A system absorbs 196 kJ of heat, and the surroundings do 117 kJ of work on the system. What is the change in internal energy of the system?

The First Law of Thermodynamics is a foundational principle in the study of physics and engineering, particularly within the field of thermodynamics. This law unifies the concepts of heat, work, and internal energy in one elegant statement: the change in the internal energy of a system is equal to the heat added to the system, minus the work the system does on its surroundings.

This law can be mathematically expressed as: \[\Delta U = Q - W\], where \(\Delta U\) represents the change in internal energy, \(Q\) stands for the heat added to the system, and \(W\) is the work done by the system. It is vital to note that work done on the system is considered positive, whereas work done by the system is negative in this context. In teaching this concept, it is crucial to clarify that 'work' in thermodynamics refers to energy transfer resulting from a force acting through a distance, as opposed to the colloquial use of the term.

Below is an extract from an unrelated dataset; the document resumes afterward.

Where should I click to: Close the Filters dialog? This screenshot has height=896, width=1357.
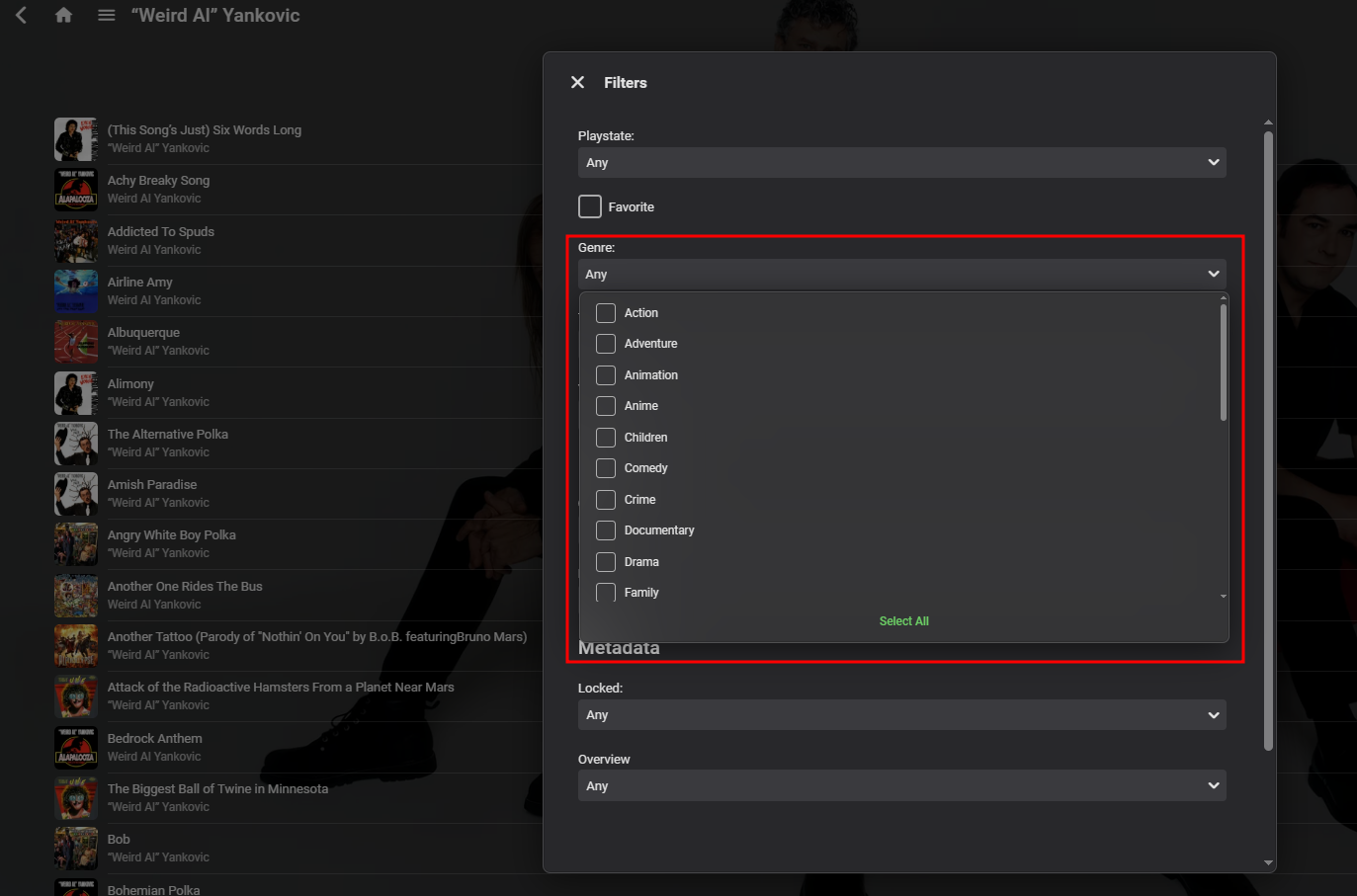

Thermodynamics is a branch of physics that deals with the relationship between heat and other forms of energy. In essence, it studies the effects of changes in temperature, pressure, and volume of physical systems at the macroscopic scale. The principles of thermodynamics are widely applied in various scientific and engineering disciplines, including mechanical engineering, chemical engineering, and environmental science.

There are four main laws of thermodynamics that describe how energy moves within these systems, how it changes form, and how it can create work. Thermodynamics plays a crucial role in understanding the physical world and technology, such as engines, refrigerators, and even biological processes. As educators, emphasizing real-world applications can aid students in appreciating the relevance of thermodynamic principles.

Heat, in thermodynamics, is a form of energy transfer between systems or a system and its surroundings, driven by a temperature difference. When a system receives heat, its internal energy increases unless the system does work or there is a change in its state, such as phase transition.

Understanding Heat Transfer

Heat can be transferred in three ways: conduction, convection, and radiation. Conduction occurs through direct contact, convection through fluid movement, and radiation through electromagnetic waves.

It is essential for students to grasp that when they encounter problems involving heat transfer, they must consider the direction of energy flow. Heat absorbed by a system is regarded as positive, and heat released by a system is negative, which directly influences the calculation of a system's change in internal energy.

In the realm of thermodynamics, 'work' is a term that represents the energy transfer that occurs when a force is applied to an object causing a displacement. Work can be done by a system or on a system, and this distinction is pivotal in calculating energy changes.

Work in Thermodynamic Processes

For example, the compression of a gas within a piston involves work done on the gas, resulting in an increase in its internal energy. Conversely, when the gas expands, it does work on the surroundings, which typically leads to a decrease in the gas's internal energy.

In our original exercise, the work is being done on the system, which adds energy to it. Therefore, students should remember the sign convention: work done on the system is positive, contributing to an increase in the internal energy. Clarifying the difference between these conventions is essential in helping students solve thermodynamic problems accurately.